The ALLPATHS-LG assembly has an N50 contig length of 24 kb and scaffold length of 11.5 Mb. The contiguity is >4-fold longer and connectivity is >25-fold longer than obtained using the SOAP algorithm (5.5-kb contigs, 0.4-Mb scaffolds).
Importantly, these metrics approach the results from capillary-based sequencing (109-kb contigs, 17.6-Mb scaffolds).
For the ALLPATHS-LG assembly, the assembled sequence contains 91.1% of the reference genome and 95.1% of the exonic bases, and its scaffolds span all but 2.4% of the genome. In contrast, the SOAP assembly covers only 74.3% of the genome and 81.2% of exonic bases, and its scaffolds fail to capture 7% of the genome. The coverage statistics for the ALLPATHS-LG assembly are similar to those obtained for capillary-based sequencing (96.2%, 96.2%, and 2.5%). The difference in genomic coverage is largely attributable to repeat sequences (Table S3). Specifically, 68.3% of the sequence missing from the ALLPATHS-LG assembly and present in the capillary-sequencing-based assembly consists of LINE, SINE, and LTR retrotransposon elements. These elements compose 45.1% of the genome.
The ALLPATHS-LG assembly also showed good short-range and long-range accuracy, on the basis of comparison with finished reference genomes. To assess short-range accuracy, we broke the assembly into chunks of ~1 kb and aligned these chunks to a haploid NA12878 reference (noting that heterozygous sites would count as errors half the time unless represented in the assembly). We classified each chunk as being correctly assembled if sequence differed by ≤1% and having a local assembly error if sequence differed by >1%. We assessed the base accuracy by measuring the number of errors in correctly assembled chunks.
The ALLPATHS-LG assembly has a base accuracy of 99.95% (Q33). We could not assess the base accuracy of the SOAP or capillary-based assemblies, because we lack a finished reference sequence for the individuals.

• Input data:
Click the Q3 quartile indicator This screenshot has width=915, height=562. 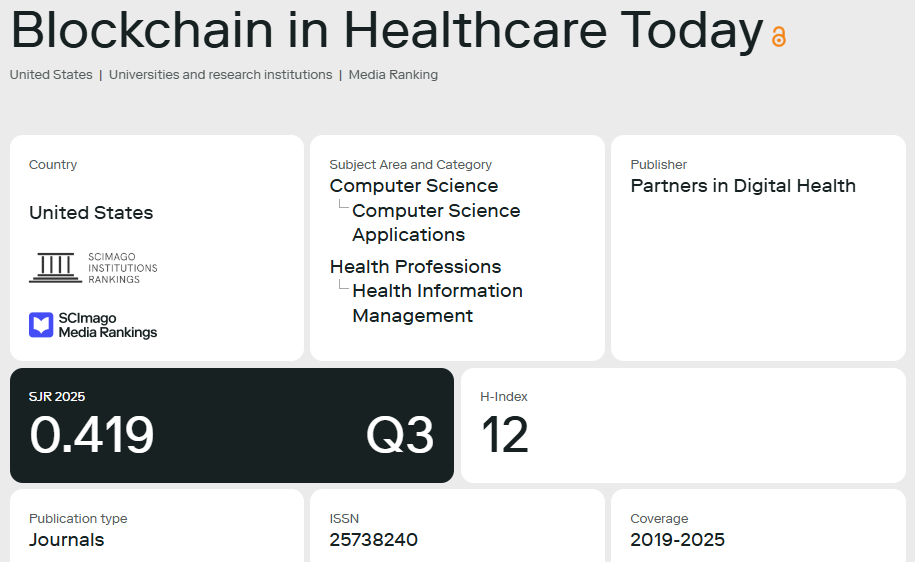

• Task instructions:
Please return the part of the genome assembly text between "The ALLPATHS-LG assembly has an" and "contigs, 0.4-Mb scaffolds).", inclusive, copied word for word. Use only the text for this.

• Result of this task:
The ALLPATHS-LG assembly has an N50 contig length of 24 kb and scaffold length of 11.5 Mb. The contiguity is >4-fold longer and connectivity is >25-fold longer than obtained using the SOAP algorithm (5.5-kb contigs, 0.4-Mb scaffolds).